Epaulette sharks are harmless to humans, though if handled they may nip their captors. They are easily observed and handled by beachgoers as they move slowly whilst out of water, and show little fear of humans. This species adapts readily to captivity and is displayed by many public aquariums in the United States, Canada, and Australia. In an article for Aquarium Fish Magazine, Scott W. Michael referred to the epaulette shark as "the best shark for the home aquarium." They will breed in captivity, even in tanks as small as 510 L (135 gal), though full-grown sharks are best housed in tanks of 680 L (180 gal) or more. They are not compatible with community tanks as they will eat other fish.
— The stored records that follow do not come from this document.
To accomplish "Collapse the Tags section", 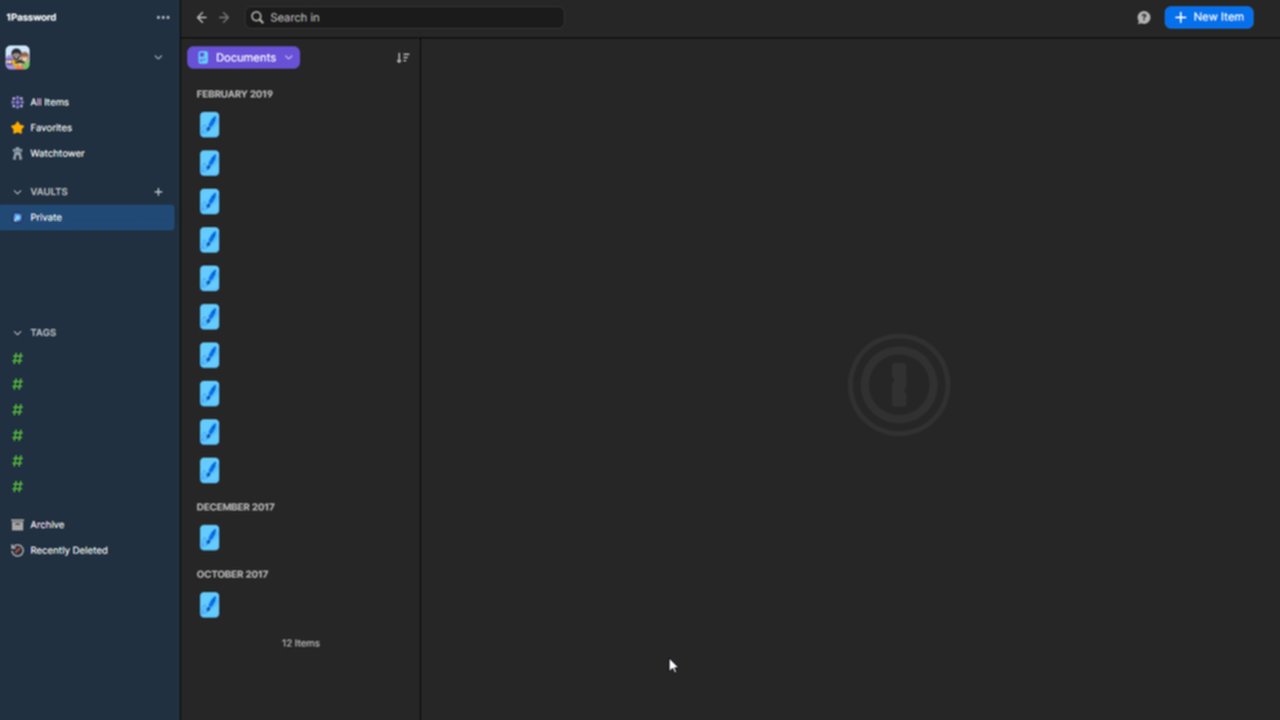I will pos(17,333).
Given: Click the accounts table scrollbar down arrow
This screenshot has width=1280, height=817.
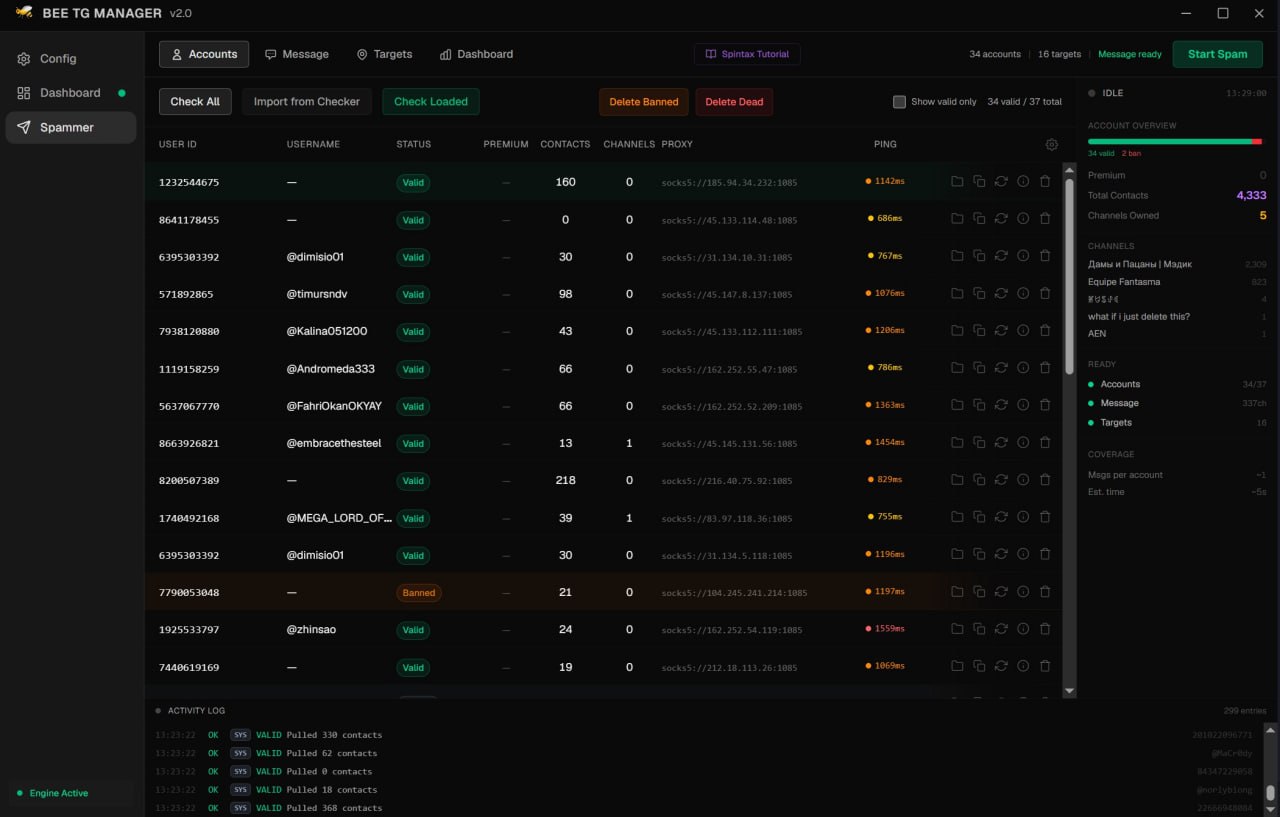Looking at the screenshot, I should [1069, 691].
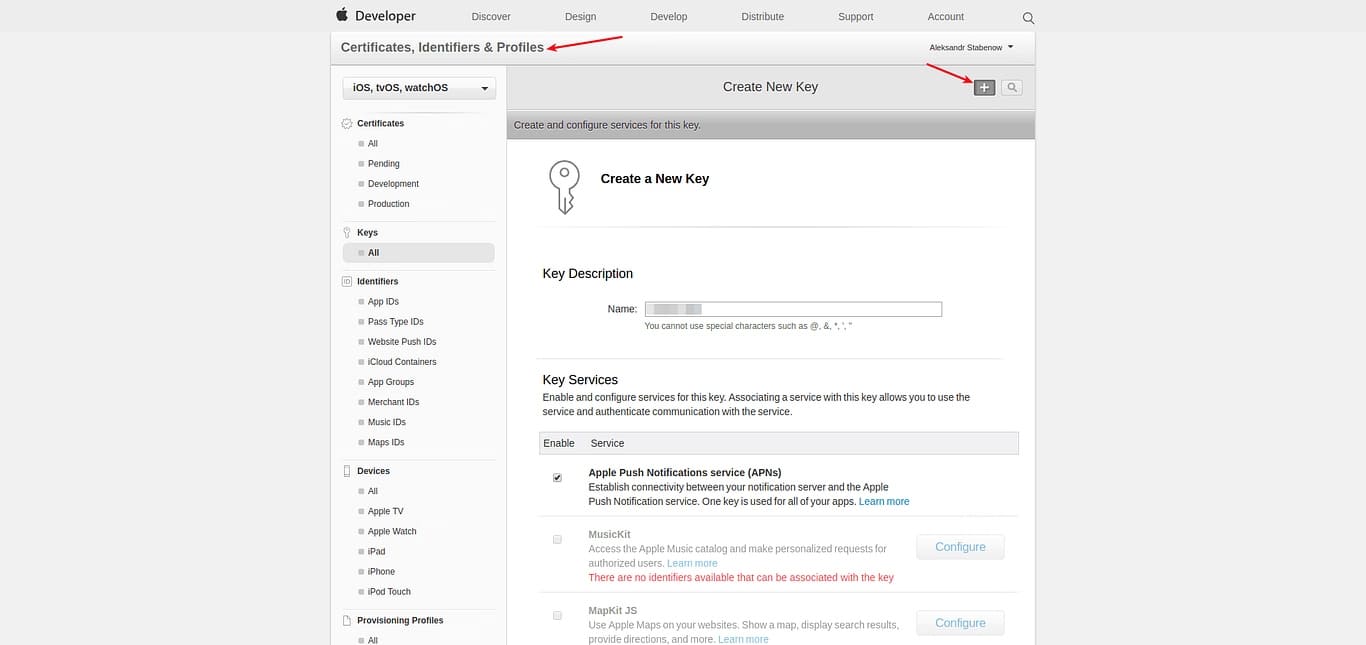The image size is (1366, 645).
Task: Click the Identifiers ID icon in sidebar
Action: click(x=347, y=281)
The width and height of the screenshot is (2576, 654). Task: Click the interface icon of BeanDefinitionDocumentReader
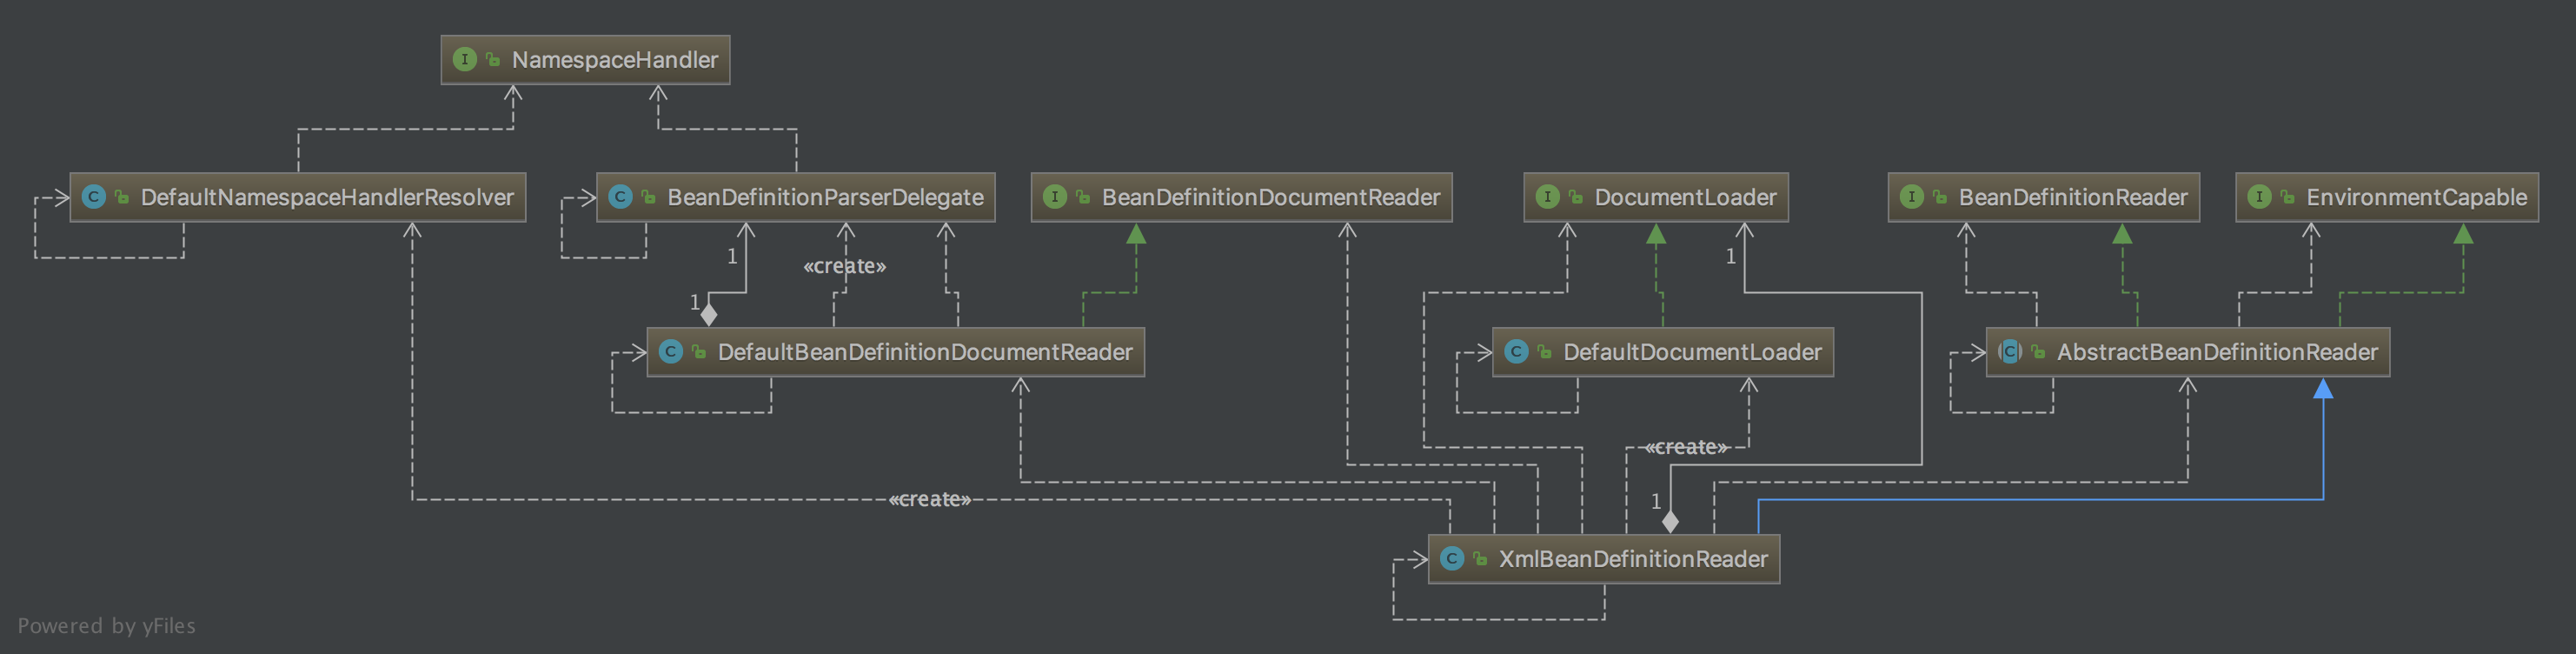1055,197
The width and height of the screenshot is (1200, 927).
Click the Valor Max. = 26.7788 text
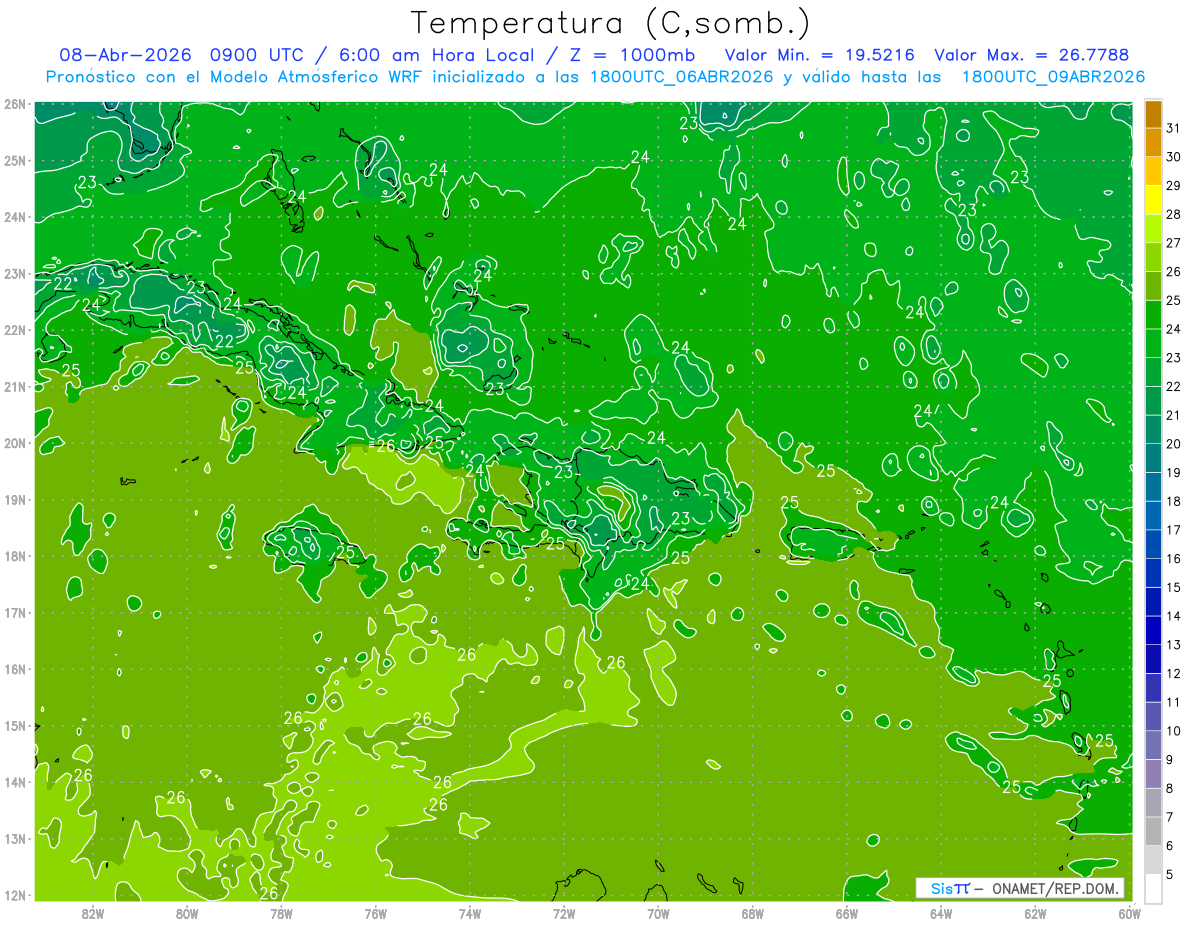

The International Union for Conservation of Nature (IUCN) has assessed the epaulette shark as of Least Concern. This species is common in Australian waters, where it is not captured by either commercial or recreational fisheries, and is minimally affected by collection for the aquarium trade and fishery bycatch. Much of its Australian habitat is encompassed by protected marine parks. Off New Guinea, the epaulette shark has been assessed as Near Threatened, as there it faces habitat degradation, destructive fishing practices, and over-exploitation by artisan fishers.

In 2015, the behaviour of an epaulette shark was filmed in detail by the BBC for the first episode of a new documentary series named Shark, released around the 40th anniversary of Jaws. The documentary shows an epaulette shark's ability to walk over land, and its hunting behaviours in the ebbing tide.